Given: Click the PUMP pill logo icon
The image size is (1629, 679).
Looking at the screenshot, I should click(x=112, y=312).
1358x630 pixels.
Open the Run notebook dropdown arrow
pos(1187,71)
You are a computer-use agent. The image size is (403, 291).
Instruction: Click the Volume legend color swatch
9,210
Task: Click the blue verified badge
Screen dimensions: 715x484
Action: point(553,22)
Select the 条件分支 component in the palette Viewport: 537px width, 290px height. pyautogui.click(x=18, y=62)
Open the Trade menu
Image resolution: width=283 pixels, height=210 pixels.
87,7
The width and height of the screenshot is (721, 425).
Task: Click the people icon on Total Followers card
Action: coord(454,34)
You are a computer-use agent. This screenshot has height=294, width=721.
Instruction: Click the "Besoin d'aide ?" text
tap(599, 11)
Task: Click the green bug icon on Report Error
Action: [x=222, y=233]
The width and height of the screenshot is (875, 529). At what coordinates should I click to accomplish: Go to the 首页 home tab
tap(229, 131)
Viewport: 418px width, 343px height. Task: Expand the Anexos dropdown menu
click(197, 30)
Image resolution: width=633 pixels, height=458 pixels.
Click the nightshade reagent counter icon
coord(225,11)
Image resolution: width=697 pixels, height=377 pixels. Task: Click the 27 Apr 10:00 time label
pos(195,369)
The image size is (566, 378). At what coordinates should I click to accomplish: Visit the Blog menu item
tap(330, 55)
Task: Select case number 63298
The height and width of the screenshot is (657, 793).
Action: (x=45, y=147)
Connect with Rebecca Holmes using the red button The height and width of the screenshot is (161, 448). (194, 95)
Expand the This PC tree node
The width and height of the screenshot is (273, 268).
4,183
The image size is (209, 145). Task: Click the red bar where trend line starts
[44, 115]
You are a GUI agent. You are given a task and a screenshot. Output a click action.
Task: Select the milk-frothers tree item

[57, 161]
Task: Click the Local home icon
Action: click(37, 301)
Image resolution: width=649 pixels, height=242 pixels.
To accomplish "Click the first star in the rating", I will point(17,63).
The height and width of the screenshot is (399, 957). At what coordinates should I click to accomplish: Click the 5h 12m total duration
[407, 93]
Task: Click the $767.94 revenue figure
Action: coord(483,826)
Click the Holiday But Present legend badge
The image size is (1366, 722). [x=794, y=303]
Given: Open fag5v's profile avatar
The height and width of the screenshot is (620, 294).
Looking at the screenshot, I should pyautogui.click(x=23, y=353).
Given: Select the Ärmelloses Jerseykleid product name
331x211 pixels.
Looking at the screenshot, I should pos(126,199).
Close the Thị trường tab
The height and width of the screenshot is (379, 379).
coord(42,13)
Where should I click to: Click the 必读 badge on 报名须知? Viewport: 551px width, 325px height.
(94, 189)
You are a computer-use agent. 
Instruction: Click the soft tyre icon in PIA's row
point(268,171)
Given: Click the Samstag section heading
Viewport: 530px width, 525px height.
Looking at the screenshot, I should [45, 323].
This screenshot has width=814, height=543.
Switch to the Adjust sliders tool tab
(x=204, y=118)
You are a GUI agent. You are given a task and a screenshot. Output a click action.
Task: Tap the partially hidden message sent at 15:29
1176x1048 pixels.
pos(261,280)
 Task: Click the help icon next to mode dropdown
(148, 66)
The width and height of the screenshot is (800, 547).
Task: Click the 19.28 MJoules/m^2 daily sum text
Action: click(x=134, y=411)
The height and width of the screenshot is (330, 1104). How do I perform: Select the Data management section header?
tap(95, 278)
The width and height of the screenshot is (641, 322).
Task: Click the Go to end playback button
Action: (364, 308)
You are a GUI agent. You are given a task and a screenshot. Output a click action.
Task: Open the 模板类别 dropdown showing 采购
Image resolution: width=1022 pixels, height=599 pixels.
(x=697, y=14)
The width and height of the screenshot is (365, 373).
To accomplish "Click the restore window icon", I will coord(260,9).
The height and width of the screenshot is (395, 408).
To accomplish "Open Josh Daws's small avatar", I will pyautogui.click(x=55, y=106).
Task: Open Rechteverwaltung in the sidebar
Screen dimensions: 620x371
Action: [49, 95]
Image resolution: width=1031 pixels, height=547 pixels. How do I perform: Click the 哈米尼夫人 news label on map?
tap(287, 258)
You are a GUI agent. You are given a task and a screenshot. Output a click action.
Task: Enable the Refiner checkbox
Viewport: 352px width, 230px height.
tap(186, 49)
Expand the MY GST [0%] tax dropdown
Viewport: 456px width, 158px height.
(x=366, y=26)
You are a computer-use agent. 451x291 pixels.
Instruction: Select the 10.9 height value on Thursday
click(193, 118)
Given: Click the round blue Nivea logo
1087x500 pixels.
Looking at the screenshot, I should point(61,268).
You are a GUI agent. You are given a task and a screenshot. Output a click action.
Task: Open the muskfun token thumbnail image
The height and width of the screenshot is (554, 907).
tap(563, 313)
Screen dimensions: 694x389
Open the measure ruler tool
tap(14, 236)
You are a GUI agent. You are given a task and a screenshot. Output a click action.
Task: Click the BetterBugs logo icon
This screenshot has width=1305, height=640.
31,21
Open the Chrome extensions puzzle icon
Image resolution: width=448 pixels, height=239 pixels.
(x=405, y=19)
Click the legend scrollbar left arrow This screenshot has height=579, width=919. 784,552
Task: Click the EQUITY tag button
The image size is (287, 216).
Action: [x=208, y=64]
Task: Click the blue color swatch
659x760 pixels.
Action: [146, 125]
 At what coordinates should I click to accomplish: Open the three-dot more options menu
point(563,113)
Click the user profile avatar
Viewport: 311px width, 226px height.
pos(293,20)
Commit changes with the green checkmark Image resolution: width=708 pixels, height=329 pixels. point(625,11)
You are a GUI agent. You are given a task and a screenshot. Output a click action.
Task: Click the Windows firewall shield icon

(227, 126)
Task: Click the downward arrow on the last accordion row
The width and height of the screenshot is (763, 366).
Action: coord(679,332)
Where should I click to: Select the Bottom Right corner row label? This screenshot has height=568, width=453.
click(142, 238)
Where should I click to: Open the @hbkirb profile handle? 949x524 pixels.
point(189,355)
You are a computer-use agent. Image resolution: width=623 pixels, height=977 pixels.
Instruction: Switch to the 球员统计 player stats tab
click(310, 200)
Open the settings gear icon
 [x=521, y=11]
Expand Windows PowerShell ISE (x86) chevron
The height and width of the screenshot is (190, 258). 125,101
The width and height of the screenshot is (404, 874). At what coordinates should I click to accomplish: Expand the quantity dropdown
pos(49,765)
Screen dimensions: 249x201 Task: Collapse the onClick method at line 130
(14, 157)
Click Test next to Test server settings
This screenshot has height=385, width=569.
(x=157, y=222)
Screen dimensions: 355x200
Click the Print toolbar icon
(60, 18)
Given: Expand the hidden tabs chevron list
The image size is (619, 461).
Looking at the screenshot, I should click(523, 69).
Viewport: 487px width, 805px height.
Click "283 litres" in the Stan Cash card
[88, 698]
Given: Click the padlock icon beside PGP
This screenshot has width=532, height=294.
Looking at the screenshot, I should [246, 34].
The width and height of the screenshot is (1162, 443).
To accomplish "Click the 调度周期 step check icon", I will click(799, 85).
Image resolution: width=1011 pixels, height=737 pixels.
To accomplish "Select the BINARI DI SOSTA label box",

• [Requirement] Output, unchanged, the lines of the listing above from the first one through the one holding "You are a computer-use agent. This". Leave out every line after it.

• [Exercise output]
Given: Click the PUMP pill logo icon
The image size is (1629, 679).
Looking at the screenshot, I should click(x=112, y=312).
1358x630 pixels.
Open the Run notebook dropdown arrow
pos(1187,71)
You are a computer-use agent. The image size is (403, 291).
Instruction: Click the Volume legend color swatch
9,210
Task: Click the blue verified badge
Screen dimensions: 715x484
Action: point(553,22)
Select the 条件分支 component in the palette Viewport: 537px width, 290px height. pyautogui.click(x=18, y=62)
Open the Trade menu
Image resolution: width=283 pixels, height=210 pixels.
87,7
The width and height of the screenshot is (721, 425).
Task: Click the people icon on Total Followers card
Action: coord(454,34)
You are a computer-use agent. This screenshot has height=294, width=721.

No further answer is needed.